World Ocean Radio Series: Corruption on the high seas

This is part two of Ian Urbina’s four-part series with World Ocean Radio. Read the transcript below.

Welcome to World Ocean Radio…

I’m Peter Neill, Director of the World Ocean Observatory.

This week we continue sharing powerful examples of crime at sea as  documented in “The Outlaw Ocean” by Ian Urbina, New York Times  Investigative Reporter and W2O Advisor.

Not all maritime corruption occurs at sea. Ports are key points where  ships and crews come in contact with authority, sometimes for good when  vessels can be apprehended for illegal fishery, the captains arrested,  the boat destroyed, and the crews sent home, sometimes for bad when port  fees can be extorted, fake repair bills and docking charges applied,  fines adjudicated, schedules interrupted resulting in cargo spoilage and  failed deliveries, ships condemned and held hostage as leverage for  inflated shippers’ ransom, and possibly fraudulent appropriation through  a forced public auction or judicial sale.
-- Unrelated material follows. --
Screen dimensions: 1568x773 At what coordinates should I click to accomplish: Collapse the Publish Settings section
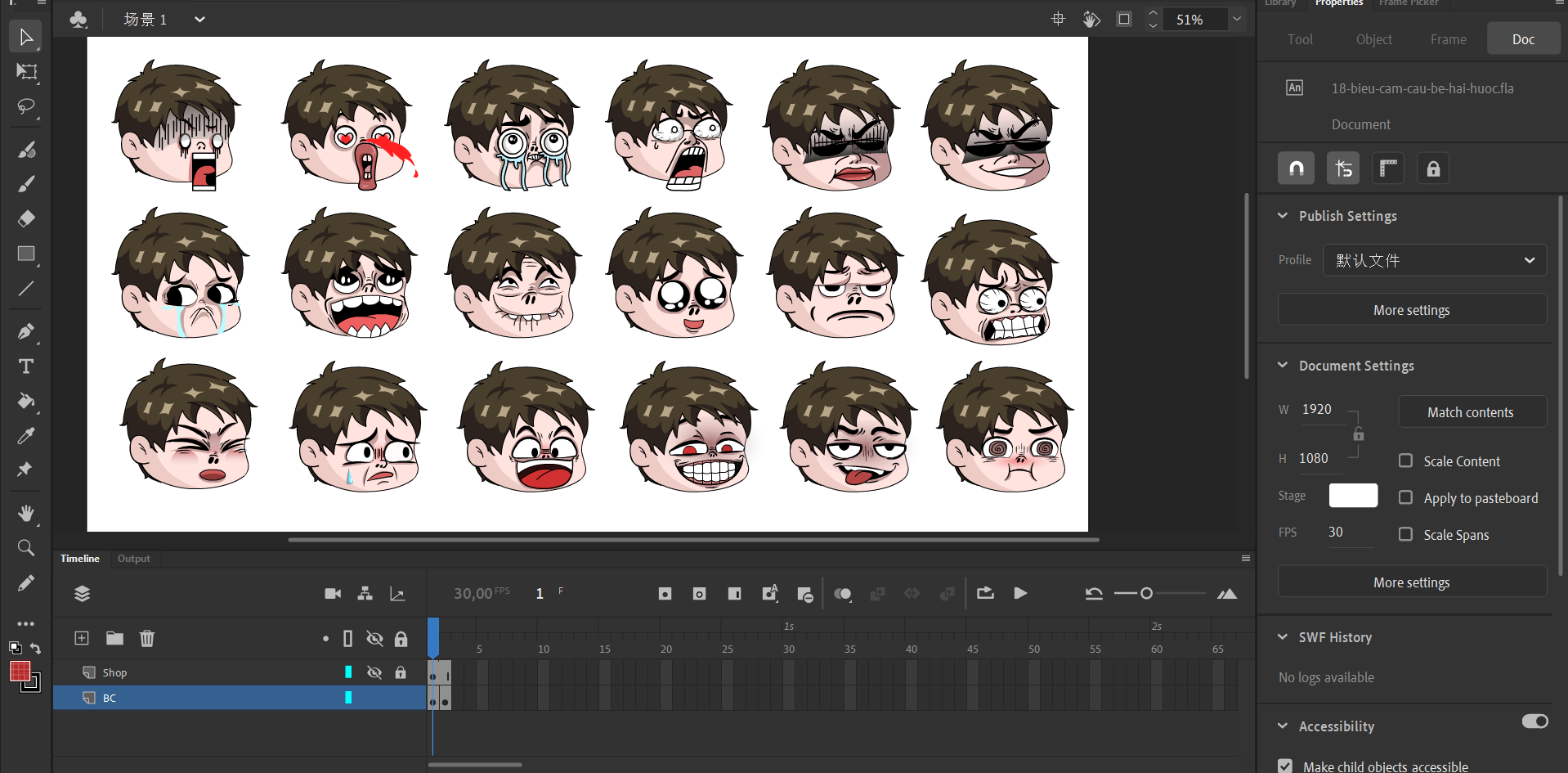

“For all the expense imposed by this sort of port corruption,” Urbina  writes, “shipping is still highly lucrative because most seasoned  operators know whom to pay off and how to pass to consumers these hidden  and inevitable costs of doing business. More than 90% of the world’s  goods, from fuel to food to merchandise, is carried to market by sea,  and bribery in ports adds hundreds of millions of dollars each year in  unofficial import taxes and added costs of cargo and ship fuel, which in  turn raise transport costs, insurance fees, and sticker prices by more  than 10%.”

“There are also geopolitical costs to the world’s vast ‘phantom  fleet’ of purloined ships, which are virtually impossible to track as  they are used to carry out a broad area of crimes. In Somalia, Yemen,  and Pakistan, for example, phantom ships are used to transport fighters  tied to Islamic militant groups, and they were used in 2012 by the  terrorists who attacked Mumbai. In Iran and Iraq, phantom ships have  been popular or circumventing international oil or weapons embargoes.  Elsewhere they are typically used for other purposes: in Southeast Asia,  human trafficking, piracy and illegal fishing; in the Caribbean,  smuggling guns and drugs, and off the coast of West Africa, transporting  illegal bunker.“

“Some peculiarities in maritime law play into the crooks’ hands. A  captain’s logbook carries unusual legal weight in a courtroom, for  example. If a corrupt charterer pays a captain to write that the cargo  was damaged during the trip, that ship is probably not leaving port  until someone pays up. Ship sales are also more anonymous and final than  sales of other types of property. This is one reason why ship purchases  are a popular method for laundering money and dumping assets that  corrupt individuals or corporations don’t want governments to find and  tax. Because a ship may be bought in one country, flagged to another,  and parked in a third, it becomes difficult for countries to trace the  origins of the money invested in a ship.”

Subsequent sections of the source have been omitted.